В этой скверной сентиментальности есть своя глубина. Дело в том, что в мирной обстановке каждая вещь есть в известном смысле вещь мертвая, могила тем потребностям, которые ее породили, тем духовным напряжениям, которые ее создали. Видя лампу, мы не чувствуем мрака, лучины и чада, которые ею отменены; и стоя у камина, мы не вспоминаем, не переживаем того холода, ветра и осенней ночи, которые в нем преодолены. В мирное время мы ощущаем вещи с пошлостью аналитических суждений, лампа есть лампа, камин есть камин. А тут на войне лампа есть лампа, а кроме того, она есть и мрак, и лучина, и чад. Война прекрасная школа для практического изучения диалектики Гегеля.
Я уверен, что, когда я вернусь, я буду часами благодарно смотреть на чайный сервиз, на дрова в камине, на мягкое кресло, на полку с книгами. И все это будет вовсе не комфортом, а знаком и образом какой-то новой душевности.
Мне трудно все это рассказать тебе в письме. Расскажу при свидании. А знаешь ты, какое счастье разговаривать, так просто сидеть за чаем и разговаривать с близкими, хорошими и понимающими тебя людьми. Буду ли я еще сидеть за твоим круглым столом, буду ли разговаривать? Если и буду, то когда? Пока нет на это никакой надежды, пока кругом совсем иная жизнь.
Вчера, например, я ездил искать овса и сена. Проехал в сторону неприятеля верст тридцать семь — сорок. Переваливал, ведя лошадь в поводу, через большую вершину (609). Слышал налево и направо выстрелы все еще длящегося боя, видел брошенные австрийские позиции, груды жестянок из-под консервов, цельные ящики снарядов, бесконечные лошадиные трупы. Местами в лощинах пахло трупами, а я все ехал со своими солдатами от усадьбы к усадьбе, забирая у населения нужное им сено и платя им за это посправедливойцене совершенно ненужными им деньгами.

· · · · · · ·

Задание 1. Перескажите в виде краткого списка абзац текста документа, который начинается словами «В этой скверной сентиментальности». Сохраните его основные мысли.
Задание 2. Переведите на английский язык предложение из текста документа: «И все это будет вовсе не комфортом, а знаком и образом какой-то новой душевности».
Материал здесь никакой роли не играет.

Материал упражнения.
· · · · · · ·

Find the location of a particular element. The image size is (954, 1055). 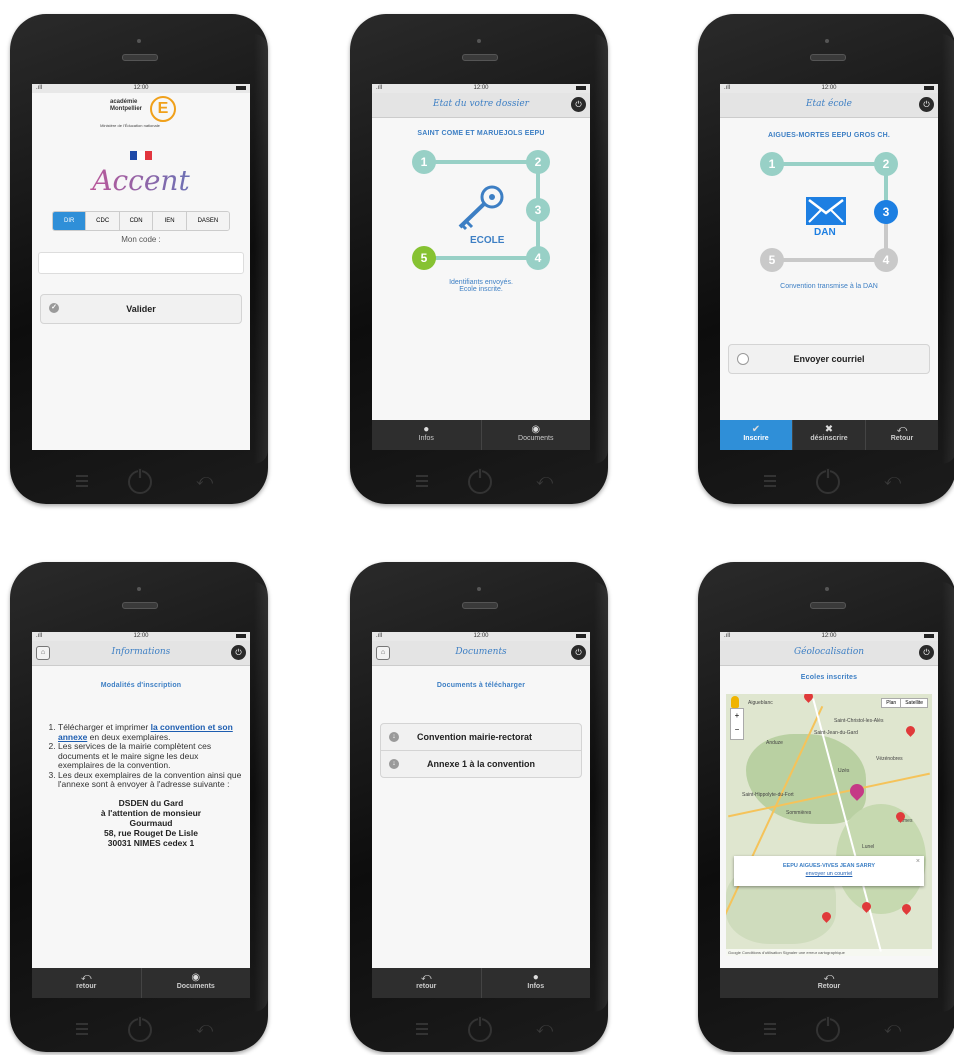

· · · · · · ·

Ответ 1.
- В скверной сентиментальности есть своя глубина.
- В мирное время каждая вещь в известном смысле мертва. Она становится могилой для тех потребностей и духовных напряжений, которые её породили.
- Глядя на лампу, мы не чувствуем мрака, лучины и чада, которые она отменила. У камина мы не переживаем холода, ветра и осенней ночи, которые он преодолел.
- В мирное время вещи ощущаются с пошлостью аналитических суждений: лампа есть лампа, камин есть камин.
- На войне лампа остаётся лампой, но вместе с тем она есть и мрак, и лучина, и чад.
- Война — прекрасная школа для практического изучения диалектики Гегеля.

Ответ 2. And all of this will be not comfort at all, but a sign and an image of some new warmth of soul.